_PROVIDED TEXT_

Module #4: IR Models

In this week’s assignment, we are asked to choose an IR Model — the Boolean Model, Term Weighting, the Vector Model, or the Probabilistic Model, and:

(1) Provide a detailed explanation of it, and
(2) Use that model in a search on Google and in the USF online library catalog, and

(3) Report where the model works best.

It may not come as a surprise given my post last week, but I am going to choose the Boolean search model. I love my Boolean search logic!

Boolean Search Logic: Explanation, Benefits, Drawbacks

In early retrieval systems, Boolean was the often only search model available. According to Baeza-Yates and Ribeiro-Neto, these earliest systems used three operators: AND, NOT, and OR. The biggest advantage of the Boolean system is its simplicity (to some users): a document either satisfies the query or it does not, period. For those who like Venn diagrams, relevance and non-relevance are also easily explained with these visual tools. Our textbook offers some examples and I am including one here from the New York Public Library’s website: http://www.nypl.org/blog/2011/02/22/what-boolean-search , and another from the UC Berkeley Library website:  http://www.lib.berkeley.edu/TeachingLib/Guides/Internet/Boolean.pdf .

There are drawbacks to Boolean search logic, both in ease of search expression as well as quality of results. Our textbook states that for some it is difficult to express a search query in Boolean logic. Based on my teaching experience, I would agree also with the conclusion that because some researchers are challenged to create queries using Boolean search expressions that they tend to fall back on very basic searches – many times only one term. Then, as there is no ranking component, or term weighting, in classic Boolean, it’s easy to retrieve too few or too many results without a tool or indicator to use in deciding which documents may be most relevant.

By the time I learned Boolean in law school to search the commercial legal databases, enhancements including proximity connectors (W/n, /s, /p) had been added, as well as attempts at term weighting (the ATLEAST command, for example, which would return documents that contained a term n ATLEAST(n) times). However for purposes of this exercise I will stick with the classic AND, NOT, OR.

_GIVEN DATA_
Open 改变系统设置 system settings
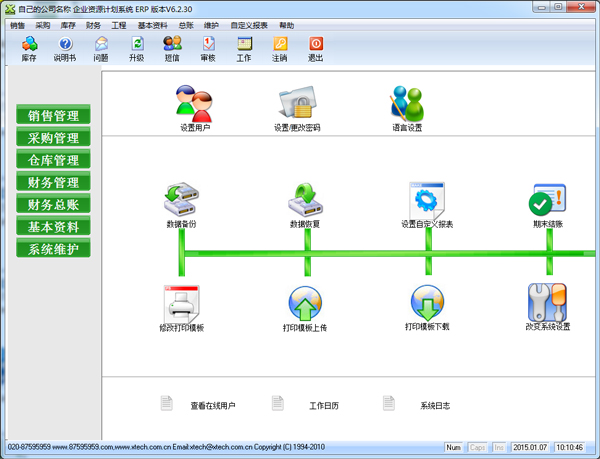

_INSTRUCTION_
Write out everything in the IR models post from "Module #4: IR Models" down to "Boolean search logic!", swapping "Google" for "Bing".

_WRITTEN RESPONSE_
Module #4: IR Models

In this week’s assignment, we are asked to choose an IR Model — the Boolean Model, Term Weighting, the Vector Model, or the Probabilistic Model, and:

(1) Provide a detailed explanation of it, and
(2) Use that model in a search on Bing and in the USF online library catalog, and

(3) Report where the model works best.

It may not come as a surprise given my post last week, but I am going to choose the Boolean search model. I love my Boolean search logic!